The probe has been orbiting and studying Jupiter since 2016, continuing to operate in excellent condition despite originally being designed for just 20 months . Under shutdown rules, Juno is deemed non-essential and likely powered down its instruments, ceasing all science operations until Congress approves funding . NASA officials are currently unable to confirm whether the spacecraft is still operating or has already been powered down .
For a mission whose costs have approached $1.5 billion total, scientists estimate that just tens of millions of dollars could keep it operating for several more years . Juno has already rewritten textbooks about Jupiter, revealing the gas giant to be far more confounding than anyone imagined and forcing scientists to throw out outdated theories about planetary formation .
During its extended mission, Juno recorded 613 microwave pulses from lightning across 12 flybys, with energies ranging from comparable to Earth lightning up to potentially a million times more powerful . Scientists are still puzzling over whether the key differences stem from Jupiter's hydrogen-rich atmosphere versus Earth's nitrogen, or whether the planet's taller storms and greater energy buildup create these extreme phenomena .
Most recently, Juno came within 930 miles of the volcanic moon Io, imaging its poles for the first time and revealing unprecedented details of the volcanic surface, including the discovery of a new volcano . The mission's high-resolution measurements of gravitational and magnetic fields continue refining models of Jupiter's core and internal structure, while observations of atmospheric phenomena like the Great Red Spot provide valuable insights .
Despite Jupiter's punishing radiation gradually wearing on the spacecraft—with images showing corruption by orbit 47—NASA engineers successfully used experimental annealing techniques in 2023 to heat and cool parts of the spacecraft, restoring functionality . As of July 2025, Juno's camera remains operational after these periodic restoration procedures .
NASA's Europa Clipper mission launched in October 2024 and won't arrive at Jupiter until April 2030, meaning Juno's premature end would create a years-long gap in dedicated observations of the Jovian system . Juno's observations directly inform the Europa Clipper mission by providing crucial data on Jupiter's magnetosphere and plasma environment, while ESA's JUICE spacecraft relies on Juno's gravity-field maps for trajectory planning .
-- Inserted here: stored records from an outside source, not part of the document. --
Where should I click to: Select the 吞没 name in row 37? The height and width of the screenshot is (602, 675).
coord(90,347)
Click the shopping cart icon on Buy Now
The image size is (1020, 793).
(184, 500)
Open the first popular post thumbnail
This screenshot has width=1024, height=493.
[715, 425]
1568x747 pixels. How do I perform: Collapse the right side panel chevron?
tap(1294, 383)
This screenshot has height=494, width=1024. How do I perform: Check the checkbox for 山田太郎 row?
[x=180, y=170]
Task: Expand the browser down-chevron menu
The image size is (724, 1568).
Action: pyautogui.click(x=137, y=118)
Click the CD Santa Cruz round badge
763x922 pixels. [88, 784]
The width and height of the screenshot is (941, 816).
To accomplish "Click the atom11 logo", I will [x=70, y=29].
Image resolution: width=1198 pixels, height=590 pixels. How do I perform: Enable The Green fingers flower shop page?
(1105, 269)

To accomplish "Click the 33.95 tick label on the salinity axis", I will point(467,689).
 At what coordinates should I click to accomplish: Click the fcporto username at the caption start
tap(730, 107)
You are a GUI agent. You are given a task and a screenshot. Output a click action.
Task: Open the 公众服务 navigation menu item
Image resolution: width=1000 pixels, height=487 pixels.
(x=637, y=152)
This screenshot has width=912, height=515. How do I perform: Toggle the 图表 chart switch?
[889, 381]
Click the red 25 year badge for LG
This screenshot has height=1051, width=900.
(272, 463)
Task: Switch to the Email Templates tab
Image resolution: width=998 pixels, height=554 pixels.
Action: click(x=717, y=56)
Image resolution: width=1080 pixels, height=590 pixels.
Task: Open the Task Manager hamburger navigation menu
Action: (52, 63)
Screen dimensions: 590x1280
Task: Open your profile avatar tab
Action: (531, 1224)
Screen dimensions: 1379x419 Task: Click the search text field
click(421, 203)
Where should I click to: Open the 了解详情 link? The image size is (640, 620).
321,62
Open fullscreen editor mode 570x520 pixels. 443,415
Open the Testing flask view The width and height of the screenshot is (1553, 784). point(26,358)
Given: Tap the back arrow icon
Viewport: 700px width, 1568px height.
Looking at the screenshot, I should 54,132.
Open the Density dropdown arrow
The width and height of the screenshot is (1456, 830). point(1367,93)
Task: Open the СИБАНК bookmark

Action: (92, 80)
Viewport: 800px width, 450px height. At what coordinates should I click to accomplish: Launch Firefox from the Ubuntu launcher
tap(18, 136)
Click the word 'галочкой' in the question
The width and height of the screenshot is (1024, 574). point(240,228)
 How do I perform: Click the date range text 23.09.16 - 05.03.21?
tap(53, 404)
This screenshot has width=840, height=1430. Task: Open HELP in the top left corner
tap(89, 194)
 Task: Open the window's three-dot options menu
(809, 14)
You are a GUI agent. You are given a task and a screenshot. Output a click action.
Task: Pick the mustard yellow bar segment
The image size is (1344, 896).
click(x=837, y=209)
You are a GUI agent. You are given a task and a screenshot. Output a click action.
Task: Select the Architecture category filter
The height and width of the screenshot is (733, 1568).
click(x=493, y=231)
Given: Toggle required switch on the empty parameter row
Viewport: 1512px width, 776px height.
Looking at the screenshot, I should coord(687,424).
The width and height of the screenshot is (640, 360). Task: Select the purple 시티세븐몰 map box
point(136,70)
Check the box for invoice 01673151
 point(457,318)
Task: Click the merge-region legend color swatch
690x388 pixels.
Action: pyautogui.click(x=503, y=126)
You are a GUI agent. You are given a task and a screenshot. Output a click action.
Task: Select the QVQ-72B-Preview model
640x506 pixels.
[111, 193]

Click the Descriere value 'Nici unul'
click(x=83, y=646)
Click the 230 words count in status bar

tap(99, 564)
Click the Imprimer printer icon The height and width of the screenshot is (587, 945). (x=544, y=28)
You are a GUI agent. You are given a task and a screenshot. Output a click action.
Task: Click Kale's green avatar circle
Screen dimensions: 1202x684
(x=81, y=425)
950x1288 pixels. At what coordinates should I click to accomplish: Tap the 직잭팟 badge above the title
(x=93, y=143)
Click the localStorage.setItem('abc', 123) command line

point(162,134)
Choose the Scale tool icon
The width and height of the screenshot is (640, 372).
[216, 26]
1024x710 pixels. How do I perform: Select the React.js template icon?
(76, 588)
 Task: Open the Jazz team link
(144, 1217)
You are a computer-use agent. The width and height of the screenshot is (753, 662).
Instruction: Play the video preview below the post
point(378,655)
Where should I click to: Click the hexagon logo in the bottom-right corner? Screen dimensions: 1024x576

The potential loss of Juno is part of broader cuts to NASA's science budget, which faces a nearly 50% reduction that would cancel 19 active science missions and end several planned collaborations with international space agencies . Planetary scientists emphasize the importance of uninterrupted observations to capture transient phenomena, such as volcanic plumes on Io and auroral variations at Jupiter's poles .
As mission principal investigator Scott Bolton noted, Juno was created "to go and look inside Jupiter every way we knew how, to try to figure out what happened in the early solar system that formed that planet—and what role that planet had in forming us" . Whether this pioneering mission continues its groundbreaking work or becomes another casualty of budget politics now rests entirely in the hands of Congress.